J’ai encore besoin de raconter mon histoire liée à l’allaitement. Non pas pour faire parler de moi, mais pour sensibiliser les gens. Mais au fond, pourquoi considérer l’allaitement comme un élément primordial après la naissance? Est-ce que c’est la « pression » de la société qui l’impose? Comme si l’allaitement était un enjeu de survie alors que nous sommes dans une société qui offre des ressources alimentaires et contrôlées pour les bébés et surtout qui nous autorise de choisir! Si je nourris mon enfant avec du lait maternisé, il ne va pas mourir demain! Cela dit, j’ai toujours considéré normal d’allaiter ma fille, car pour moi cela paraissait facile… et gratuit! Erreur…
Les jugements que j’ai perçus ont été terribles, mais surtout ce fut un sentiment de culpabilité et d’échec total. L’allaitement reste tabou quand ça se passe mal. On parle beaucoup d’accouchements difficiles ou très graves, mais très peu de l’allaitement et de ses complications.
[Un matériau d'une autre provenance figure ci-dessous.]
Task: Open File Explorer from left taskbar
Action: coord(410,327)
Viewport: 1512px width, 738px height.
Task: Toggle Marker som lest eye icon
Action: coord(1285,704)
Je suis maman d’une petite fille de 1 an et demi en excellente santé. Ce qui m’est arrivé trois semaines après sa naissance m’a traumatisée!
Se faire ouvrir le sein après un gigantesque abcès dans une salle des urgences, soigner pour reconstruire le sein tous les jours auprès d’infirmières y compris les fins de semaine et ensuite contracter deux mastites puis un autre abcès (au même sein) restent inimaginable. Dès le premier abcès, on a continué de me pousser à poursuivre l’allaitement avec des discours très durs : « Prends ta fille aux urgences, attends le temps qu’il faut, et continue de l’allaiter au sein gauche » ou encore « profite de ton temps d’attente aux urgences pour tirer ton lait et faire des réserves ». Mon corps a eu très mal.
La prise au sein a été corrigée au troisième jour après la naissance de ma fille grâce à des conseillères en allaitement. Ce qu’on ne m’a pas dit dès le départ, c’est que certains bébés ont un palais creux ce qui rend l’allaitement quasiment impossible. Ce fait a été découvert quand ma fille a eu deux mois (après les complications) et non à la naissance. En parallèle, l’hyperlactation (mon cas) a généré des abcès et mastites toutes les semaines. Ayant le palais creux, ma fille ouvrait les mamelons, ce qui créait des crevasses importantes faisant rentrer toutes les bactéries, peu importe la position que j’utilisais.
Le deuxième abcès a été traité à l’aide d’un drain fixé dans mon sein et relié par une pompe qui aspirait l’infection. Visualisez le contexte…
C’est un chirurgien du département de cancérologie du sein qui m’a traitée. Aucun urgentiste n’a su réagir à mon premier passage aux urgences avec un abcès qui menaçait d’exploser. Il a fallu cinq passages pour qu’on décide d’agir! Du lait gris est sorti en fontaine! Ce même chirurgien a appris avec moi les enjeux liés à l’allaitement. C’est lui-même et le seul qui m’a suppliée d’arrêter de stimuler les canaux lactifères et d’arrêter toute démarche pour le bien de ma santé.
Parfois, il est important de ne pas culpabiliser les mamans et de ne pas les pousser lorsqu’elles souffrent trop avec l’allaitement. Ne pas pouvoir allaiter n’est pas un drame, loin de là. Une maman doit être en super forme pour s’occuper de son bébé.
Mon aventure aura duré trois mois. J’ai encore besoin d’en parler et recueillir des témoignages. J’aurai peut-être un deuxième bébé plus tard, mais je vous avoue qu’avec ce qu’il s’est passé, j’ai horriblement peur!